提供的文章:
• • • • • • •

謂詞下推
1. 謂詞下推概念
謂詞下推原本是一個關係型數據庫中的詞語,優化關係 SQL 查詢的一項基本技術是,將外層查詢塊的 WHERE 子句中的謂詞移入所包含的較低層查詢塊(例如視圖),從而能夠提早進行數據過濾以及有可能更好地利用索引。
2. Hive謂詞下推(Predicate pushdown):
Hive謂詞下推這個詞是從關係型數據庫借鑑來的,即使對Hive對來說相當於謂詞上推。
謂詞下推的基本思想:儘可能早的處理表達式(expressions),默認產生的執行計劃在看到數據的地方添加過濾器filter。
2.1 hive文檔中的解釋
- Preserved Row table(保留表)
在outer join中需要返回所有數據的表叫做保留表,也就是說在left outer join中,左表需要返回所有數據,則左表是保留表;right outer join中右表則是保留表;在full outer join中左表和右表都要返回所有數據,則左右表都是保留表。
- Null Supplying table(空表)
在outer join中對於沒有匹配到的行需要用null來填充的表稱爲Null Supplying table。在left outer join中,左表的數據全返回,對於左表在右表中無法匹配的數據的相應列用null表示,則此時右表是Null Supplying table,相應的如果是right outer join的話,左表是Null Supplying table。但是在full outer join中左表和右表都是Null Supplying table,因爲左表和右表都會用null來填充無法匹配的數據。
- During Join predicate(Join中的謂詞)
Join中的謂詞是指 Join On語句中的謂詞。如:R1 join R2 on R1.x = 5 the predicate R1.x = 5是Join中的謂詞
- After Join predicate(Join之後的謂詞)
where語句中的謂詞稱之爲Join之後的謂詞
3. 測試
3.1 建表
create table test1(id int,openid string) PARTITIONED BY ( day string ) STORED AS ORC;
create table test2(id int,openid string) PARTITIONED BY ( day string ) STORED AS ORC;
insert into table test1 partition (day='20190521') values(1,'張三');
insert into table test1 partition (day='20190521') values(2,'李四');
insert into table test1 partition (day='20190521') values(3,'王五');
insert into table test1 partition (day='20190521') values(1,'錢七');
insert into table test2 partition (day='20190521') values(1,'張三');
insert into table test2 partition (day='20190521') values(3,'趙六');
3.2 TESTING
select
count(distinct case when b.openid is null then a.openid end) as n1,
count(distinct case when a.openid is null then b.openid end) as n2
from test2 a full join test1 b on a.openid = b.openid
where a.day = '20190521' and b.day = '20190521'
select
count(distinct case when b.openid is null then a.openid end) as n1,
count(distinct case when a.openid is null then b.openid end) as n2
from (
select * from test1 where day = '20190521'
) a full join (
select * from test2 where day = '20190521'
) b
on a.openid = b.openid
;
3.3 case1: left outer join 操作
select t1.*,t2.* from test1 t1 left join test2 t2 on t1.id=t2.id and t1.openid='錢七'
and t2.openid='張三';
STAGE DEPENDENCIES:
Stage-4 is a root stage
Stage-3 depends on stages: Stage-4
Stage-0 depends on stages: Stage-3
STAGE PLANS:
Stage: Stage-4
Map Reduce Local Work
Alias -> Map Local Tables:
$hdt$_1:t2
Fetch Operator
limit: -1
Alias -> Map Local Operator Tree:
$hdt$_1:t2
TableScan
alias: t2
filterExpr: (openid = '張三') (type: boolean)

• • • • • • •

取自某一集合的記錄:
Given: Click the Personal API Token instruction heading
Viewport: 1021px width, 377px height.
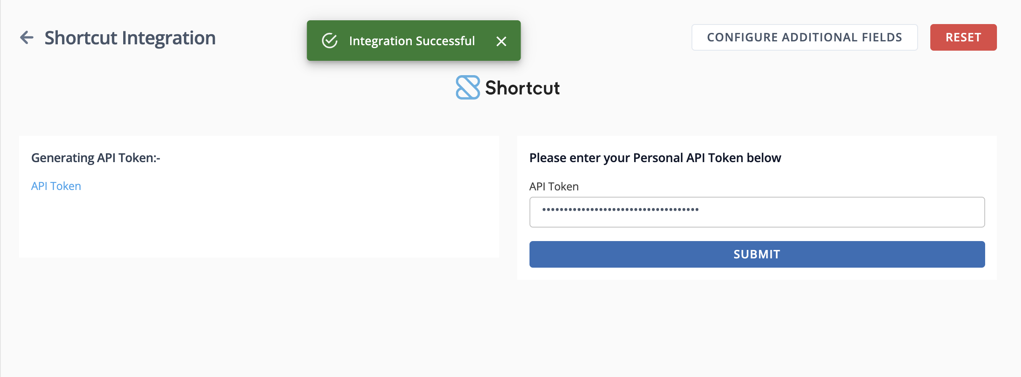Looking at the screenshot, I should tap(655, 158).
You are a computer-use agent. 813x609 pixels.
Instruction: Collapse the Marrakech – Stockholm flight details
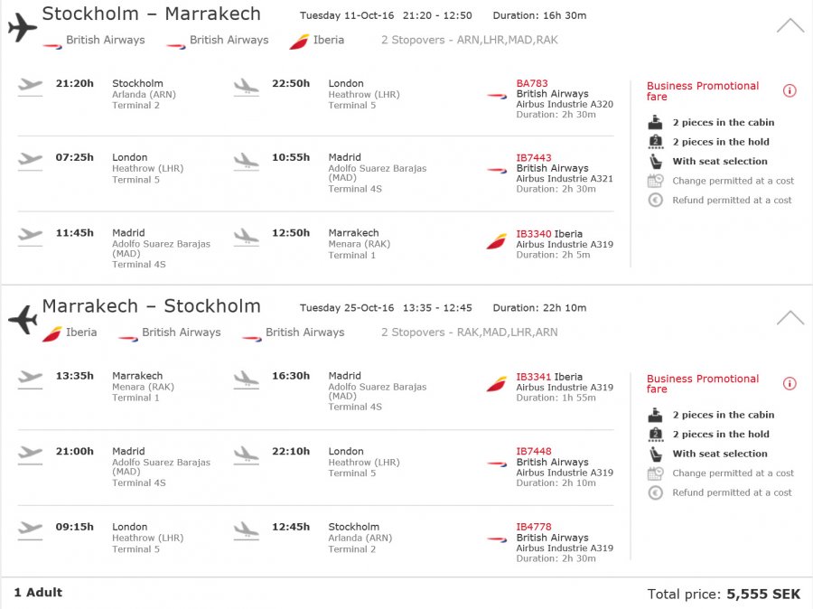point(790,317)
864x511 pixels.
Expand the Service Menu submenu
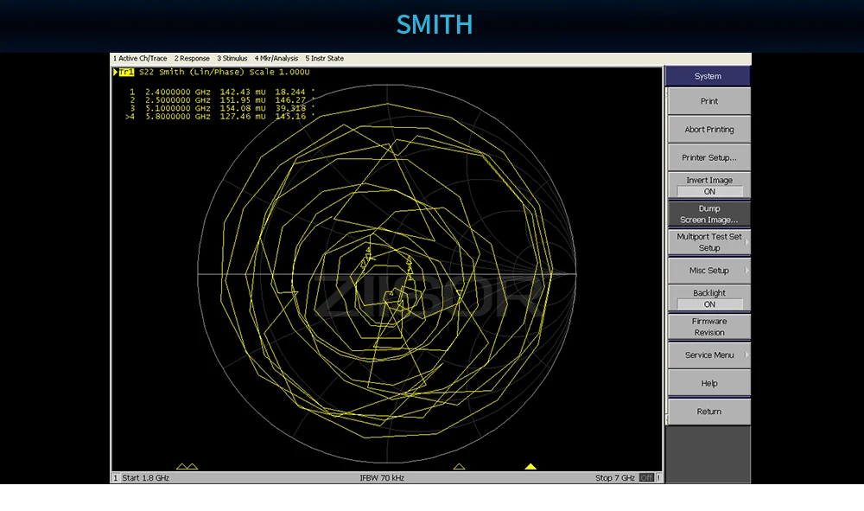(x=708, y=355)
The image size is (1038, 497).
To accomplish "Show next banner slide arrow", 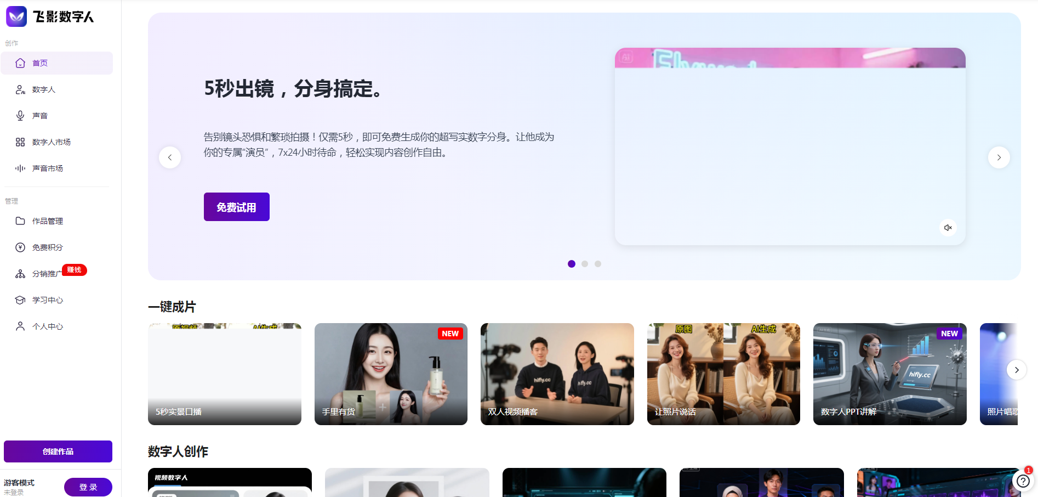I will tap(999, 157).
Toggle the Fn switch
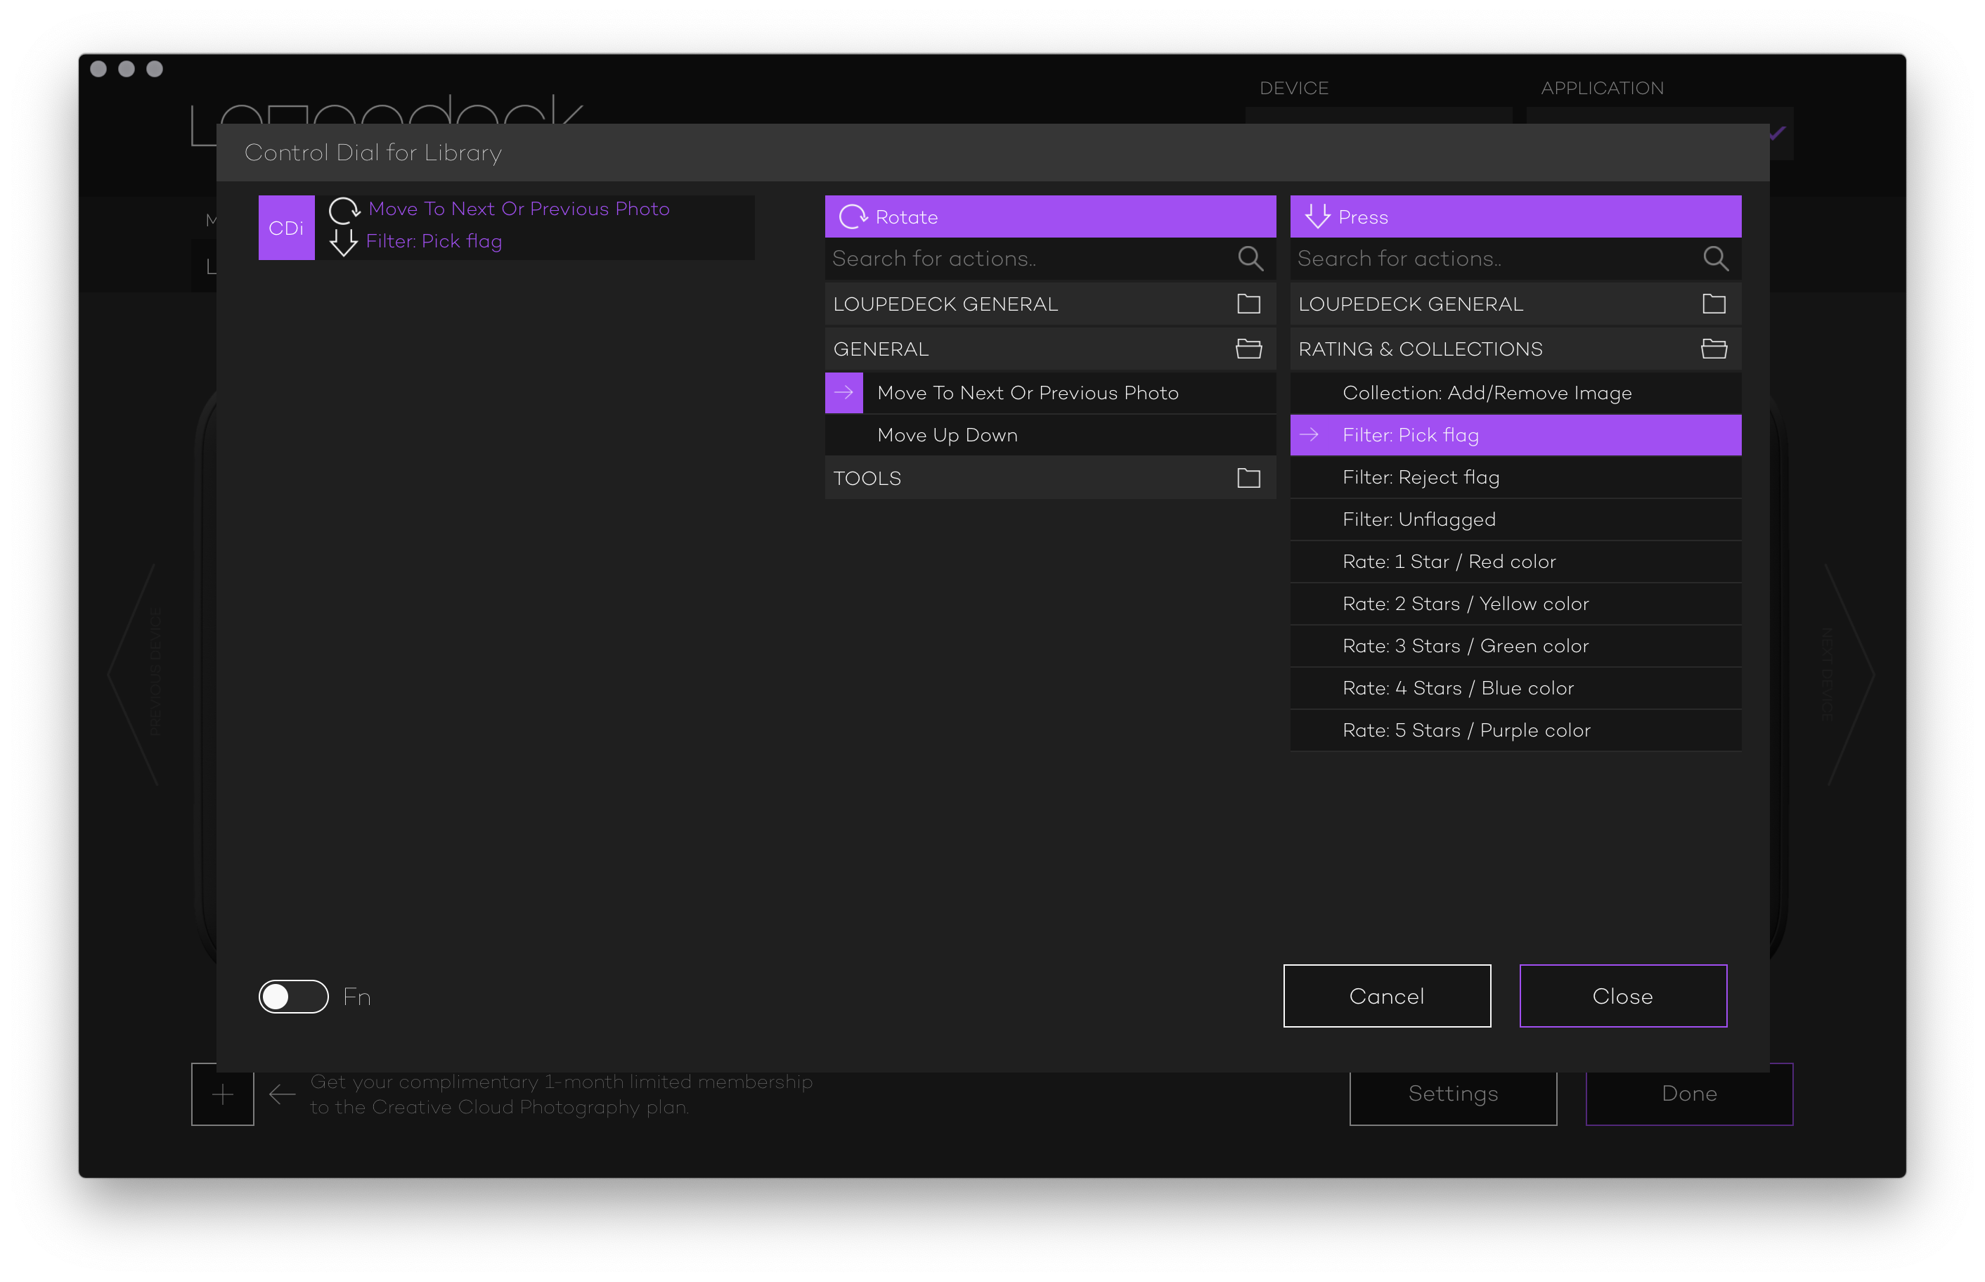The image size is (1985, 1282). [293, 996]
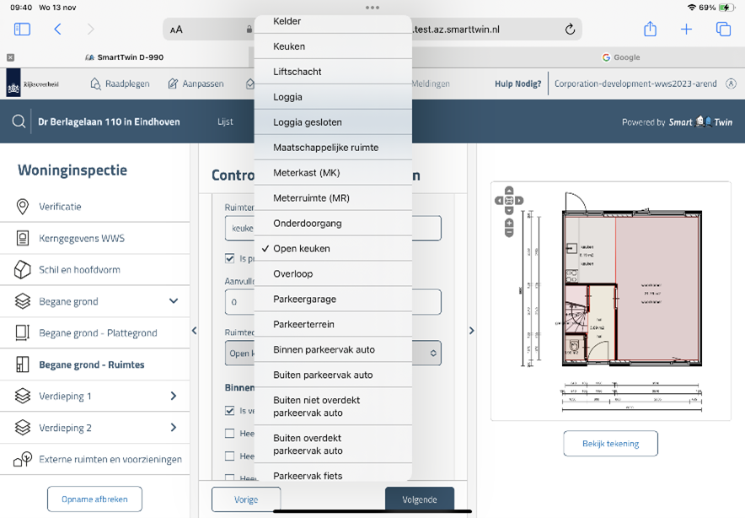This screenshot has width=745, height=518.
Task: Collapse the Begane grond section
Action: [x=174, y=301]
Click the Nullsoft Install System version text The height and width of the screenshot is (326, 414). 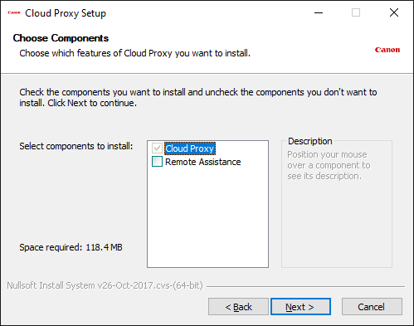(105, 285)
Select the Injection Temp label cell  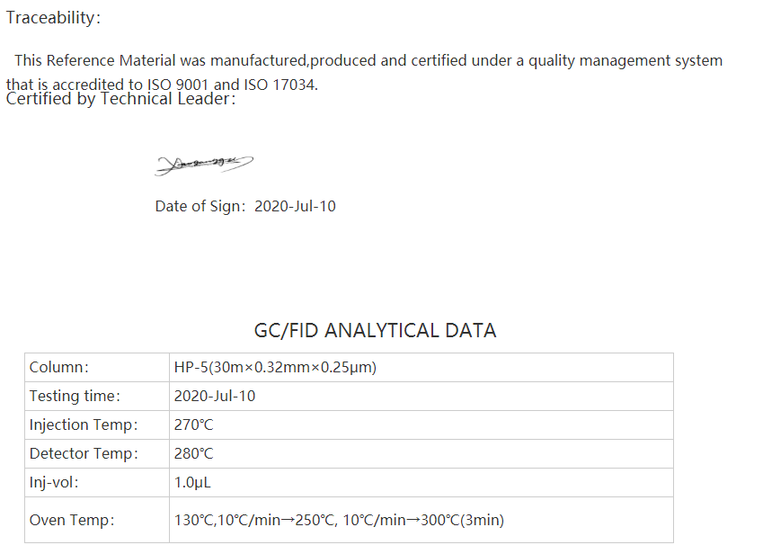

• • • • • • •

任務說明 A: 文章中「2.1 hive文檔中的解釋」一節解釋了哪些術語?請全部列出,並保留原文的英文名稱和括號中的中文名稱。
任務說明 B: 請重寫記錄中從開頭起、到含有"(x=708, y=355)"的那一行為止的部分(首尾兩行都算在內),把其中的"Expand"改成"Open",其他內容一律不動,答案裡不要放圖片。

完整輸出 A:
- Preserved Row table(保留表)
- Null Supplying table(空表)
- During Join predicate(Join中的謂詞)
- After Join predicate(Join之後的謂詞)

完整輸出 B:
Given: Click the Personal API Token instruction heading
Viewport: 1021px width, 377px height.
Looking at the screenshot, I should tap(655, 158).
You are a computer-use agent. 813x609 pixels.
Instruction: Collapse the Marrakech – Stockholm flight details
point(790,317)
864x511 pixels.
Open the Service Menu submenu
(x=708, y=355)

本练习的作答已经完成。